Making Cuts to Unemployment Benefits do not Encourage Jobs telling Report states
About half of states cut federal unemployment benefits in June or July 2021, a few months ahead of their scheduled expiration...
Many people believe the cure to eliminating the excess individuals collecting unemployment is to lower the benefits provided by the programs. When states would make these cuts to pandemic unemployment benefits last summer, the action had a small impact on hiring according to a recent report.
The federal government threw all they could to enhance the safety net for the jobless in March 2020. Hundreds of dollars in additional weekly benefits to individuals were paid out and they gave aid to millions of previously ineligible people, like gig workers and the self-employed.
Governors of roughly half the states withdrew federal benefits in June or July 2021 which is a few months before their scheduled expiration nationwide on September 6. The debate at the time centered on what was seen as the likelihood that the benefit boost was contributing to employers’ hiring challenges.
The officials in favor of cutting the benefits believed federal assistance kept people from looking for work, while others argued that factors like ongoing pandemic health risks and family-care duties played a bigger role in the job crunch.
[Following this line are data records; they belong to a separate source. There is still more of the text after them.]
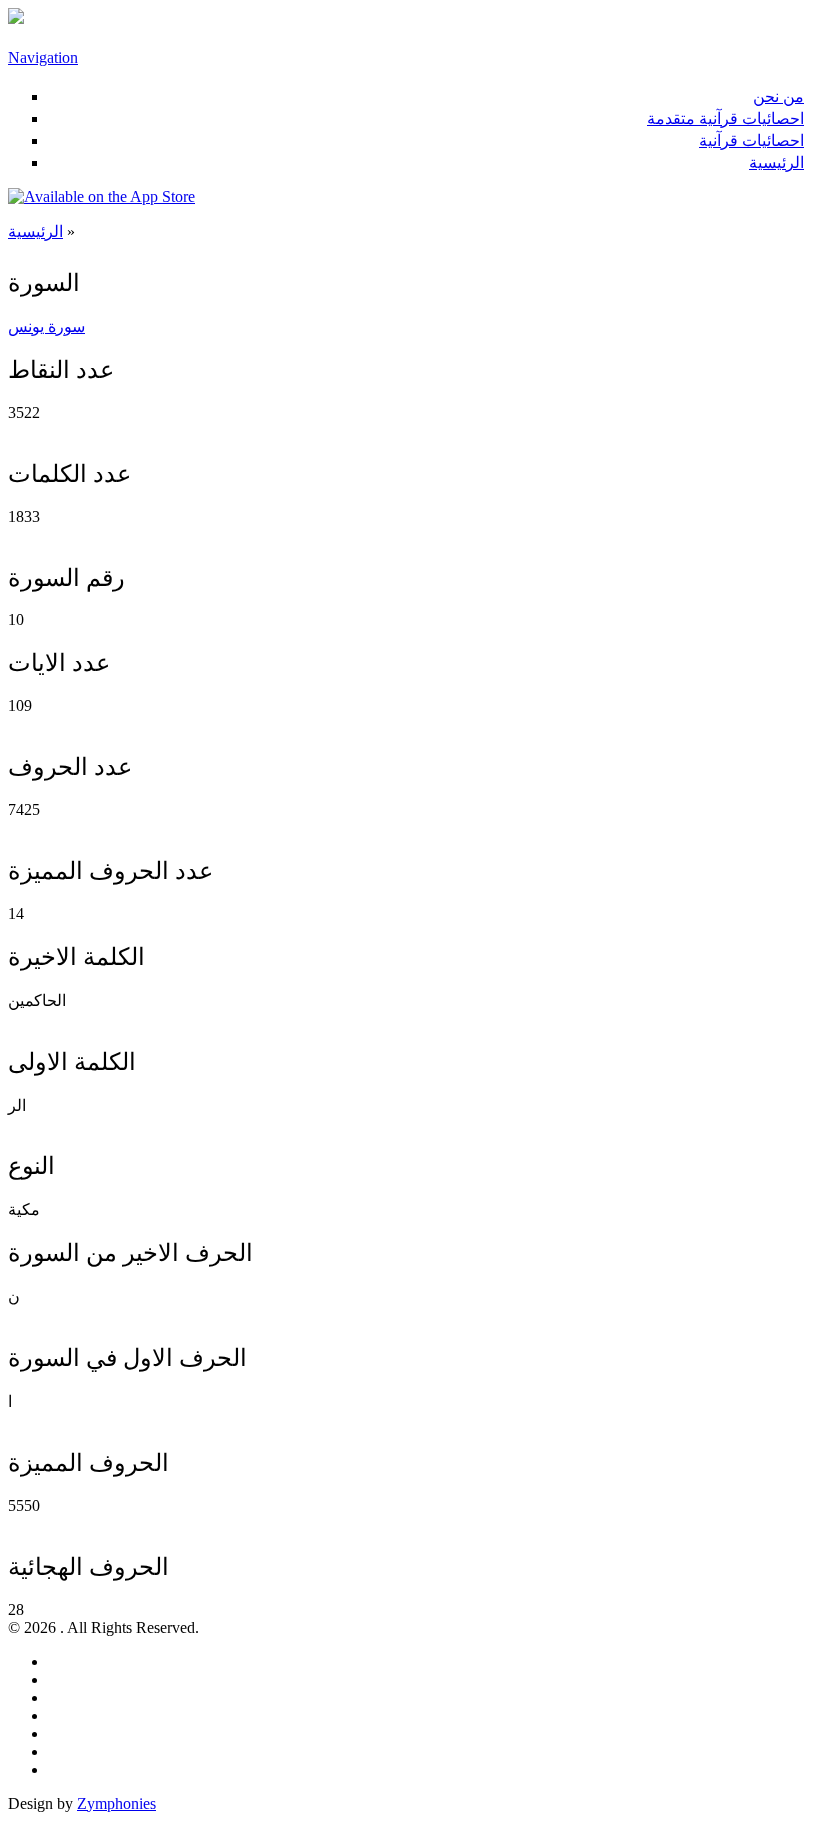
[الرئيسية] (16, 18)
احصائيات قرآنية (751, 140)
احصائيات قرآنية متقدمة (725, 118)
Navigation (43, 57)
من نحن (778, 96)
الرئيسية (776, 162)
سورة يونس (46, 326)
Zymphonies (116, 1803)
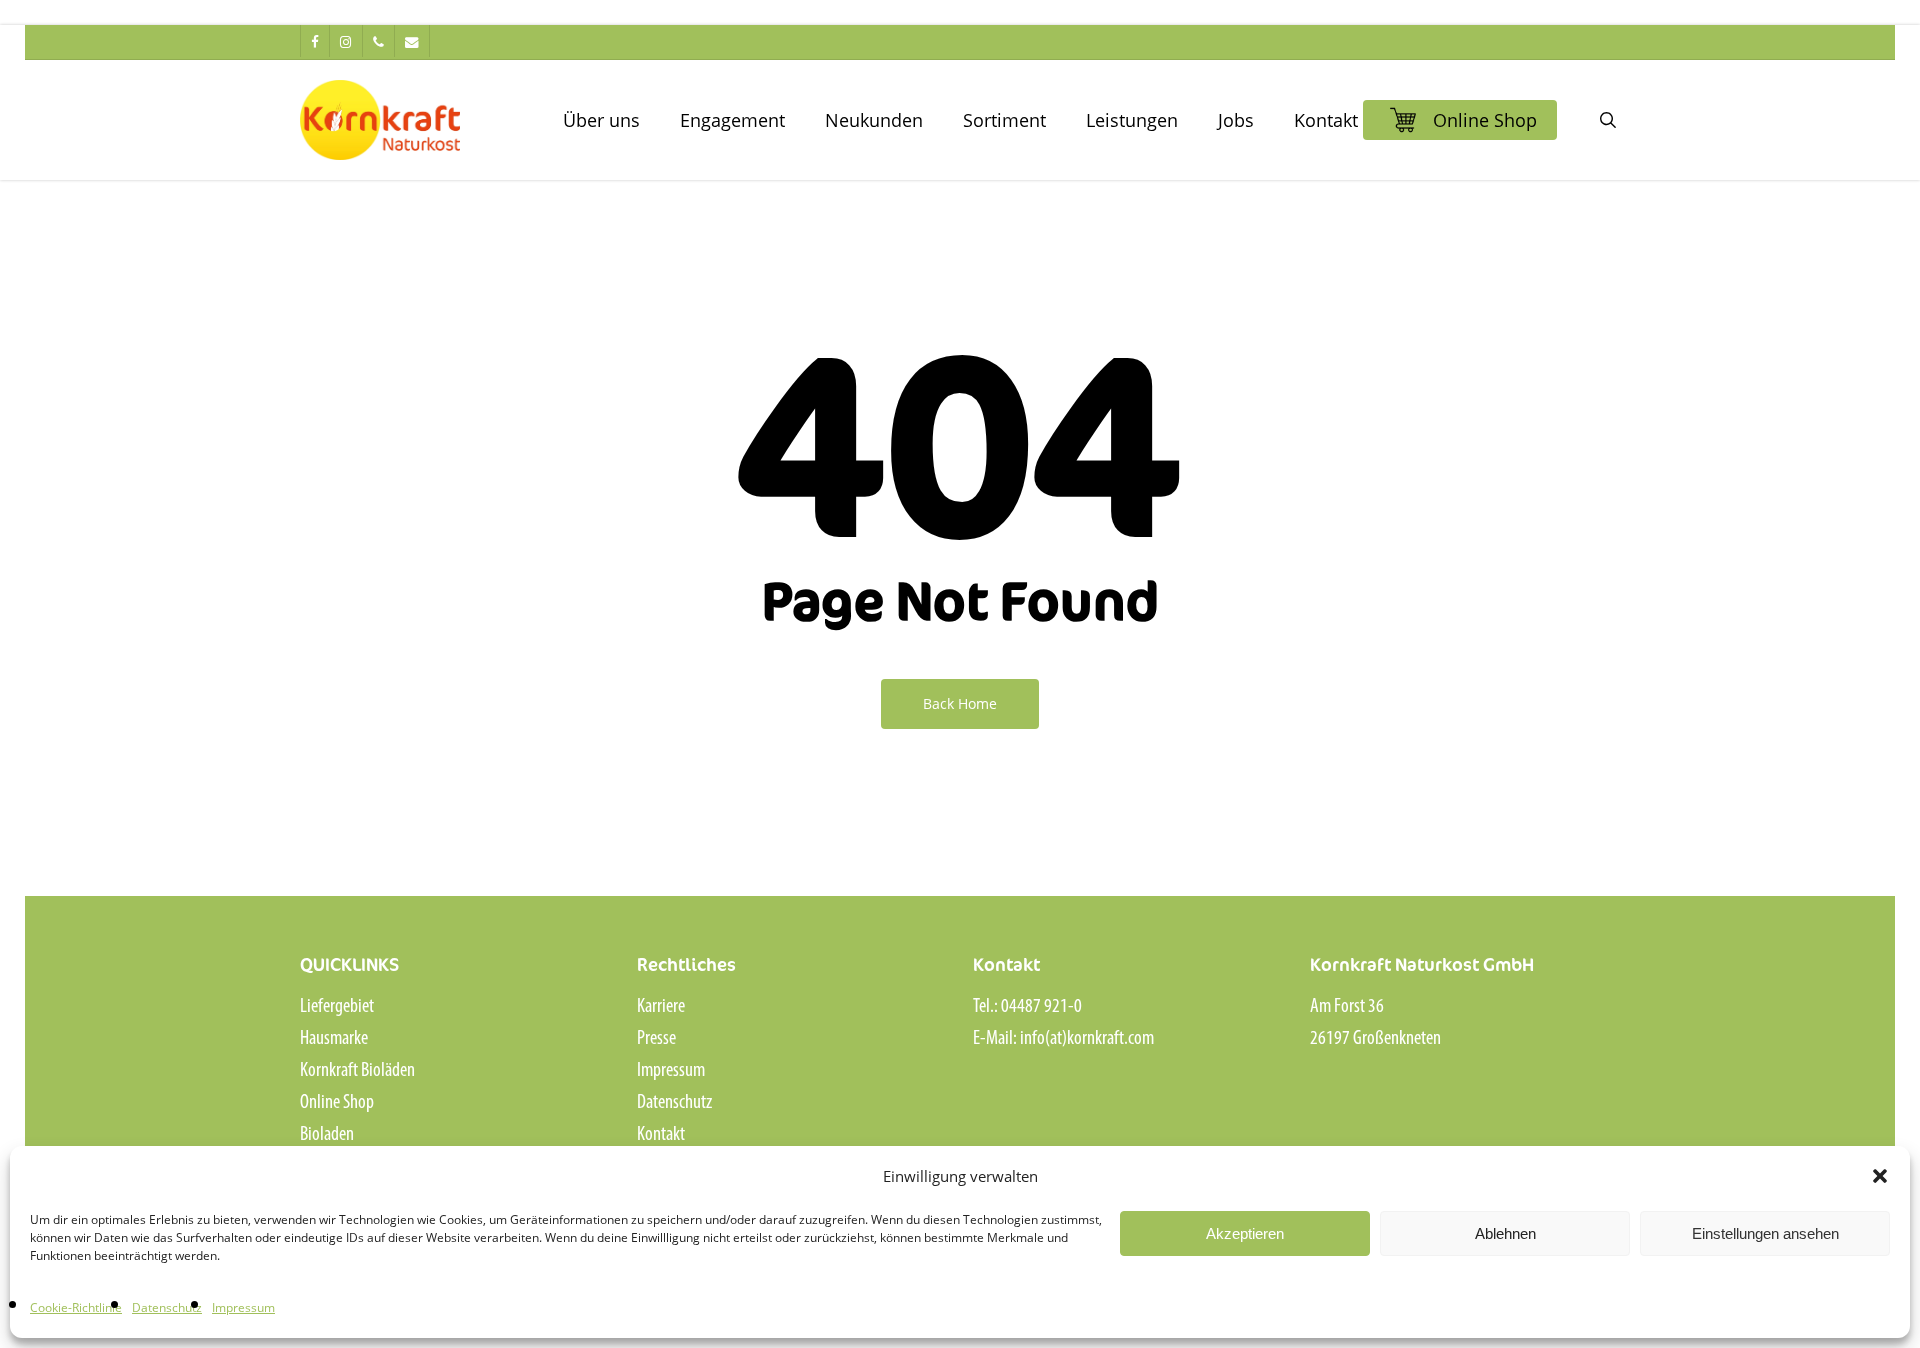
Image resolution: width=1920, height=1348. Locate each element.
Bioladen (327, 1135)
An in-depth analysis by researchers at the Fed in San Francisco found states that eliminated the benefits early didn’t experience the intended effect of boosting a big increase in jobs. It compared hiring rates from July to September 2021 in the states that ended benefits with those that kept them intact.
Hiring picked up a measly 0.2% in the studied states compared to the benefit-keeping states. The small increase was recorded while considering states’ average monthly hiring rates of about 4%-5%. Ultimately, if the state were to maintain federal benefits, it would have a 4.5% hiring rate compared to a state that cut them and experienced a hiring rate of 4.7%.